- Opening Delimiter -

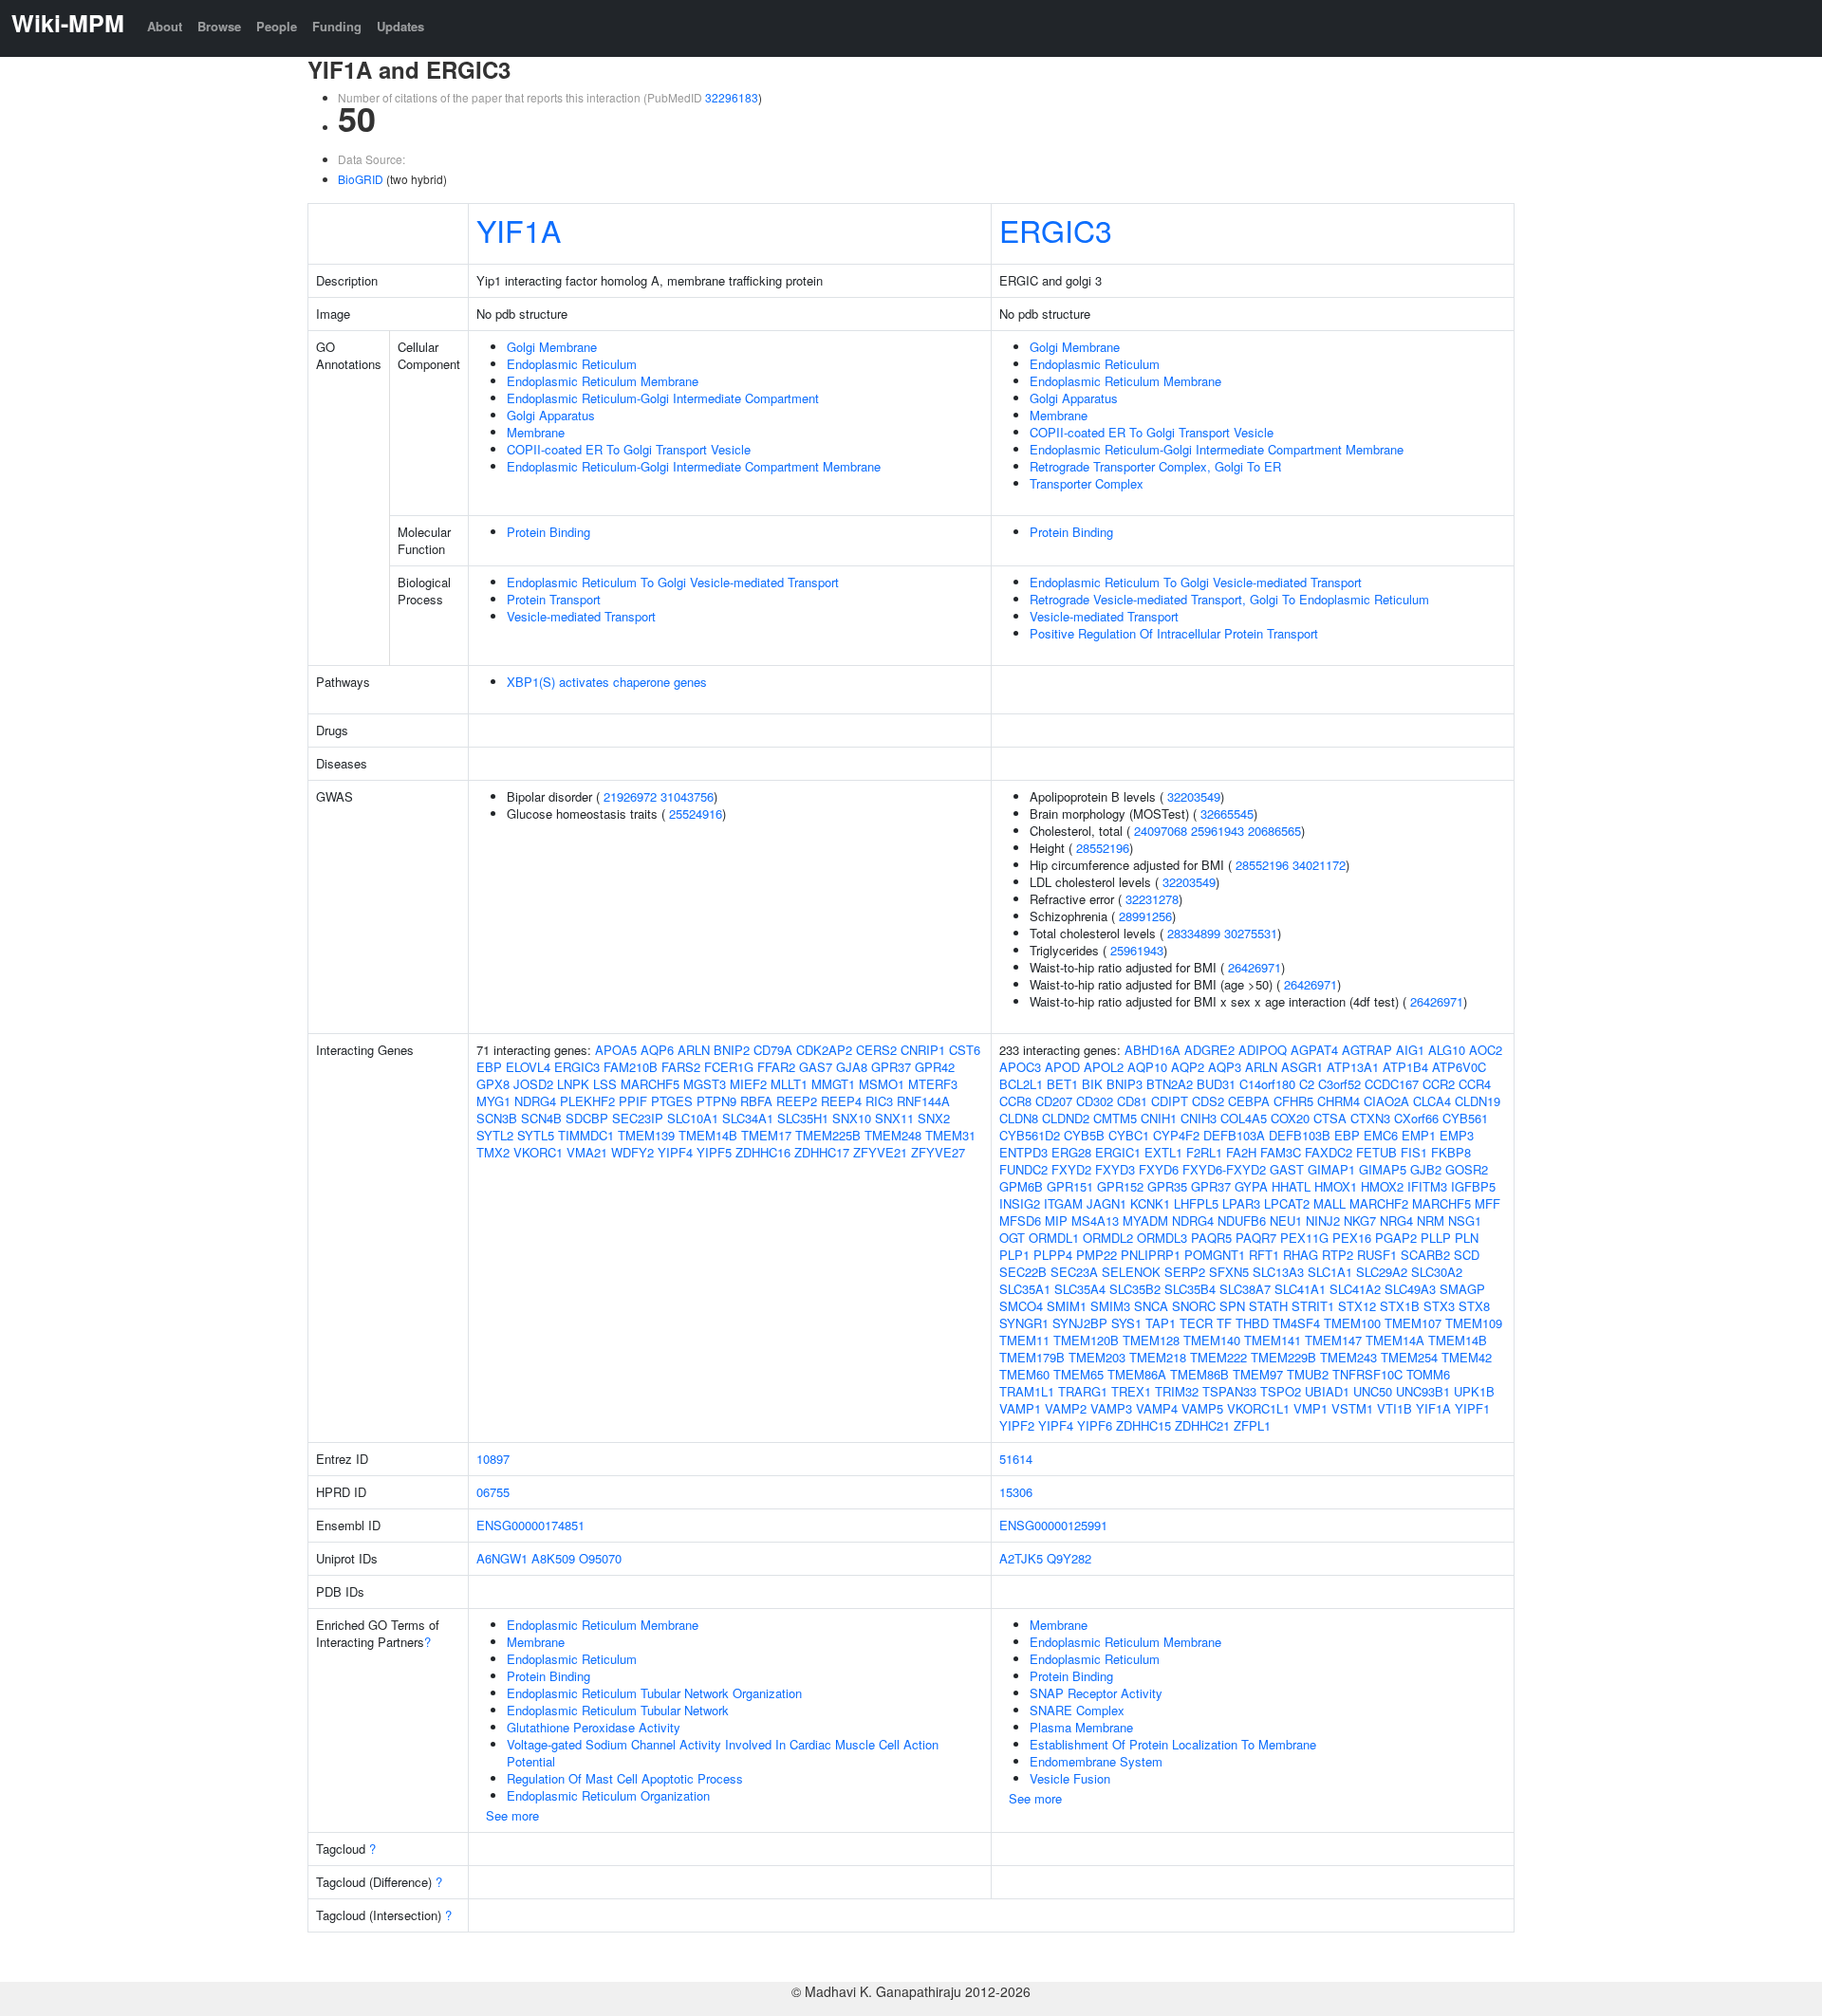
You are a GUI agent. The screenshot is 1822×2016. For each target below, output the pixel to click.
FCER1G (728, 1067)
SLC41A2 (1355, 1289)
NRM (1430, 1220)
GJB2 (1425, 1169)
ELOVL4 (528, 1067)
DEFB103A (1234, 1135)
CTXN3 (1370, 1118)
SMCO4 (1021, 1306)
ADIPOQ (1262, 1050)
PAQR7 (1256, 1238)
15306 (1015, 1492)
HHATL (1291, 1186)
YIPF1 (1472, 1408)
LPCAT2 (1287, 1203)
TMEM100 (1352, 1323)
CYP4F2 (1176, 1135)
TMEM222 (1218, 1357)
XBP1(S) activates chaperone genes (607, 682)
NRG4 (1396, 1220)
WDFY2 (632, 1152)
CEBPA (1249, 1101)
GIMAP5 (1382, 1169)
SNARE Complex (1077, 1710)
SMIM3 (1110, 1306)
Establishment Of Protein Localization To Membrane (1173, 1744)
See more (512, 1815)
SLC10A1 (692, 1118)
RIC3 (879, 1101)
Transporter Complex (1086, 483)
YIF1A (518, 229)
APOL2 (1104, 1067)
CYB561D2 (1029, 1135)
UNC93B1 (1423, 1391)
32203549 (1193, 796)
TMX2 (493, 1152)
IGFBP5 (1473, 1186)
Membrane (536, 432)
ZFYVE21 (880, 1152)
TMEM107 (1413, 1323)
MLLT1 (789, 1084)
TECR (1196, 1323)
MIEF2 (748, 1084)
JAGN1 (1106, 1203)
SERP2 (1184, 1272)
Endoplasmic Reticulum (572, 364)
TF (1224, 1323)
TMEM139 (646, 1135)
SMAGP (1462, 1289)
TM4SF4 (1296, 1323)
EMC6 (1381, 1135)
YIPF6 (1094, 1425)
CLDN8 (1018, 1118)
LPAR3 (1241, 1203)
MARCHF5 (650, 1084)
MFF (1487, 1203)
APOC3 (1020, 1067)
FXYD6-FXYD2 (1224, 1169)
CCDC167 (1392, 1084)
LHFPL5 (1196, 1203)
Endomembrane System (1096, 1761)
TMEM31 (950, 1135)
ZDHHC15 (1143, 1425)
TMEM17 (766, 1135)
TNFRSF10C (1367, 1374)
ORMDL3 (1162, 1238)
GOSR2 (1466, 1169)
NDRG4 (535, 1101)
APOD (1062, 1067)
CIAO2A (1386, 1101)
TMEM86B (1199, 1374)
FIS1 (1414, 1152)
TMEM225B (828, 1135)
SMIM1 (1067, 1306)
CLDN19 (1477, 1101)
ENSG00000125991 (1053, 1525)
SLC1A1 (1330, 1272)
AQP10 (1147, 1067)
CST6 (964, 1050)
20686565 (1274, 831)
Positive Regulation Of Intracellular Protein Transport (1174, 633)
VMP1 (1310, 1408)
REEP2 (796, 1101)
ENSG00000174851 (530, 1525)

- Closing Delimiter -

**YOUR GOAL**: Write out the whole listing exactly as it appears, and omit the pictures.

**TASK ANSWER**:
You are a GUI agent. The screenshot is 1822×2016. For each target below, output the pixel to click.
FCER1G (728, 1067)
SLC41A2 (1355, 1289)
NRM (1430, 1220)
GJB2 (1425, 1169)
ELOVL4 (528, 1067)
DEFB103A (1234, 1135)
CTXN3 (1370, 1118)
SMCO4 (1021, 1306)
ADIPOQ (1262, 1050)
PAQR7 (1256, 1238)
15306 (1015, 1492)
HHATL (1291, 1186)
YIPF1 (1472, 1408)
LPCAT2 (1287, 1203)
TMEM100 (1352, 1323)
CYP4F2 (1176, 1135)
TMEM222 (1218, 1357)
XBP1(S) activates chaperone genes (607, 682)
NRG4 (1396, 1220)
WDFY2 (632, 1152)
CEBPA (1249, 1101)
GIMAP5 (1382, 1169)
SNARE Complex (1077, 1710)
SMIM3 (1110, 1306)
Establishment Of Protein Localization To Membrane (1173, 1744)
See more (512, 1815)
SLC10A1 (692, 1118)
RIC3 (879, 1101)
Transporter Complex (1086, 483)
YIF1A (518, 229)
APOL2 (1104, 1067)
CYB561D2 (1029, 1135)
UNC93B1 (1423, 1391)
32203549 (1193, 796)
TMX2 (493, 1152)
IGFBP5 (1473, 1186)
Membrane (536, 432)
ZFYVE21 (880, 1152)
TMEM107 (1413, 1323)
MLLT1 (789, 1084)
TECR (1196, 1323)
MIEF2 (748, 1084)
JAGN1 (1106, 1203)
SERP2 (1184, 1272)
Endoplasmic Reticulum (572, 364)
TF (1224, 1323)
TMEM139 (646, 1135)
SMAGP (1462, 1289)
TM4SF4 (1296, 1323)
EMC6 (1381, 1135)
YIPF6 (1094, 1425)
CLDN8 (1018, 1118)
LPAR3 (1241, 1203)
MARCHF5 (650, 1084)
MFF (1487, 1203)
APOC3 (1020, 1067)
FXYD6-FXYD2 (1224, 1169)
CCDC167 (1392, 1084)
LHFPL5 (1196, 1203)
Endomembrane System (1096, 1761)
TMEM31 (950, 1135)
ZDHHC15 (1143, 1425)
TMEM17 (766, 1135)
TNFRSF10C (1367, 1374)
ORMDL3 (1162, 1238)
GOSR2 (1466, 1169)
NDRG4 (535, 1101)
APOD (1062, 1067)
CIAO2A (1386, 1101)
TMEM86B (1199, 1374)
FIS1 (1414, 1152)
TMEM225B (828, 1135)
SMIM1 (1067, 1306)
CLDN19 (1477, 1101)
ENSG00000125991 (1053, 1525)
SLC1A1 (1330, 1272)
AQP10 (1147, 1067)
CST6 (964, 1050)
20686565 (1274, 831)
Positive Regulation Of Intracellular Protein Transport (1174, 633)
VMP1 (1310, 1408)
REEP2 (796, 1101)
ENSG00000174851 (530, 1525)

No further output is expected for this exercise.